A vegetação que ocorre nas margens de rios e mananciais é chamada de mata ciliar. Esta é designada desta forma por ela formar um "cilio" que protege os cursos d’água do assoreamento. Também conhecida como vegetação ribeirinha ou mata de várzea, ela é considerada como área de preservação permanente pelo Código Florestal atual em vigor, devendo ser respeitada uma extensão específica conforme a largura do curso d’água.
As principais funções da mata ciliar é o controle de erosão nas margens e cursos ‘dágua, minimizar os efeitos das enchentes, manter a qualidade das águas, auxiliar na proteção da fauna local e filtrar possíveis produtos químicos como agrotóxicos.
As matas ciliares são alvo de todo tipo de degradação, uma delas a urbanização. As cidades que foram formadas às margens de rios, retiraram todo tipo de vegetação, mas que sofrem devido as inundações. A área também é afetada pela construção de hidrelétricas, implantação de culturas agrícolas e de pastagem, queimadas para limpeza da terra, e o desmatamento.
Os danos advindos da diminuição da cobertura florestal nestas vegetações ribeirinhas levam ao assoreamentos do rios e enchentes, erosão e perda de nutrientes do solo, perda da qualidade da água, aumento de pragas das lavouras, alterações e desequilíbrios climáticos e redução da atividade pesqueira.

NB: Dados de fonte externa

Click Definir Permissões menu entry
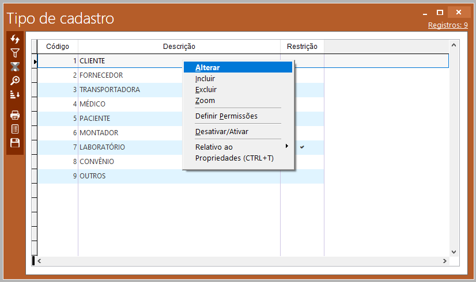476x282 pixels. coord(226,116)
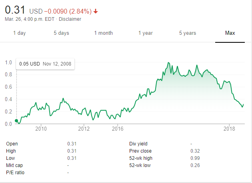
Task: Switch to the 1 day tab
Action: point(19,33)
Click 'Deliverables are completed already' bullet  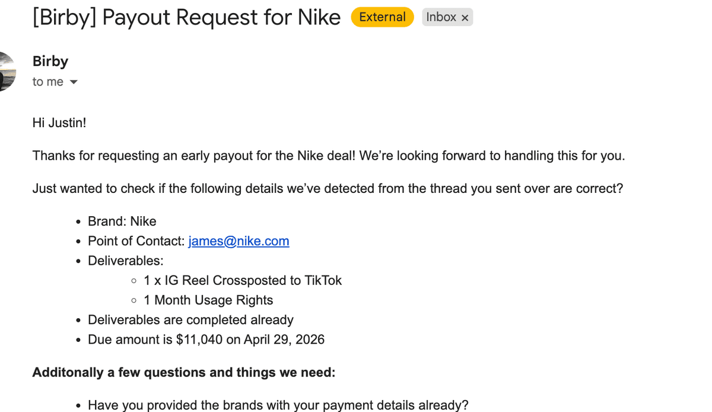(x=190, y=320)
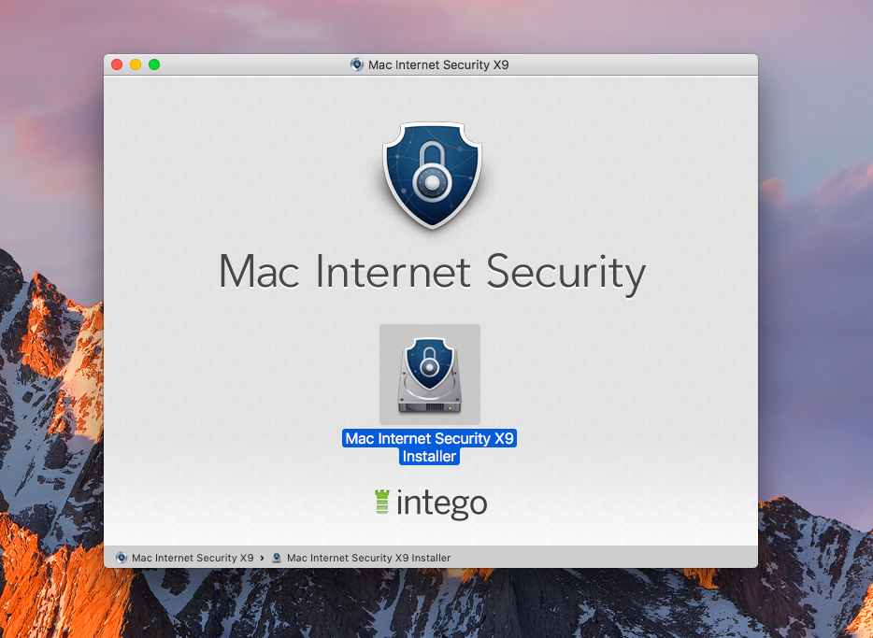873x638 pixels.
Task: Zoom the window with the green button
Action: [154, 64]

PL 30/2011 e a Mata Ciliar
O Projeto de Lei mantém as regras de preservação obrigatória da vegetação em margens de rios, porém adiciona uma nova regra. A regra da mata ciliar obrigatória para cursos d’água de até dez metros de largura, cai para 15 metros, metade da regra geral para rios desta dimensão. De acordo com a SBPC, essa medida afeta mais de 50% da malha hídrica do Brasil. Além disso, reduz em mais de 95% as áreas protegidas na atual legislação, o que consequentemente resultará em novos desmatamentos.